Aria has that waifish northern Italian thing goin’, but Cymbeline’s much softer, and it’s difficult to find a skin that both serves that feature while at the same time not making her look like…well, you know. Unslaad Keizaal does it very, very well. She looks young, her face is full, but she doesn’t look like a child or a doll. I need to buff her up some – she’s at an age where, if you’re doing the things she does, you pack on muscle very easily. I don’t mean to say she needs to be ripped or anything, but she definitely needs tone.
Anyway, enjoy the words. If you don’t like how this story is being handled, by all means tell me. I have no problems putting it back on the shelf where it came from! And yes, Cymbeline is a Mary Sue, but if you can handle Rei’s level of speshul snowfwakeness you can probably handle Cymbeline since she’s not a raging asshole on top of it. lol
Deep in the Druadach Mountains lived the Grey Hawk, an ancient and isolated tribe of manmer. They, like other Bretons, claimed Nedic and Aldmeri ancestry, but while their kin split off and ventured out of the mountains and into the provinces of Skyrim and High Rock, they remained cloistered, marrying into the few lesser tribes around them, absorbing them and retaining the features of their elven forbears. Theirs was a culture steeped in magic and meditation, one that worshiped Auri-El and Kyne, and who paid tribute to Hircine, who rewarded their fealty with bountiful game and kept watch over their hunting grounds.

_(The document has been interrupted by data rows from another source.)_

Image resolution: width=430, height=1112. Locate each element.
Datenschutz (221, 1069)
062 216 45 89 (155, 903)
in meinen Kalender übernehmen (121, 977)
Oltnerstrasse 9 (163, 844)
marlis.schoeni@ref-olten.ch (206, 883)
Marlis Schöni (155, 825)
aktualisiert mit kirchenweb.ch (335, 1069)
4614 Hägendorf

Their cave in the mountains, known only to the tribes who had long since named themselves Forsworn (and to a few particularly canny traders), was lofty and removed from established footpaths. They kept their peace and their mysticism in the face of envoys from their brethren during Faolan’s revolt against the Empire, and while Breton descendants entreated their support in their claims of birthright to The Reach. Taking the life of man or mer, even in self defense, was a grievous sin. Empress Hestra had given them no notice, and so far it seemed the Nords would do the same. If it came to it, they would fight, but there would have to be no other choice.
In Sun’s Height of the 184th year of the Fourth Era, the Chieftain Math and his wife, the High Priestess Cerridwyn, welcomed their first and only child into the world. It was a girl, fair-skinned and blonde as her forbears. To her parents’ joy, her head bore the tiniest bumps which heralded the small fawn-like antlers signaling Hircine’s personal favor. Only a handful of Grey Hawk had been gifted thus, but it meant, for a future leader especially, remarkable bounty for their people. She was given the name Cymbeline, The Fated, and in accordance with the circumstances of her birth, she would become the leader of the hunt and a guardian, a deviation from the last few generations of her specific lineage which had largely produced seers and philosophers.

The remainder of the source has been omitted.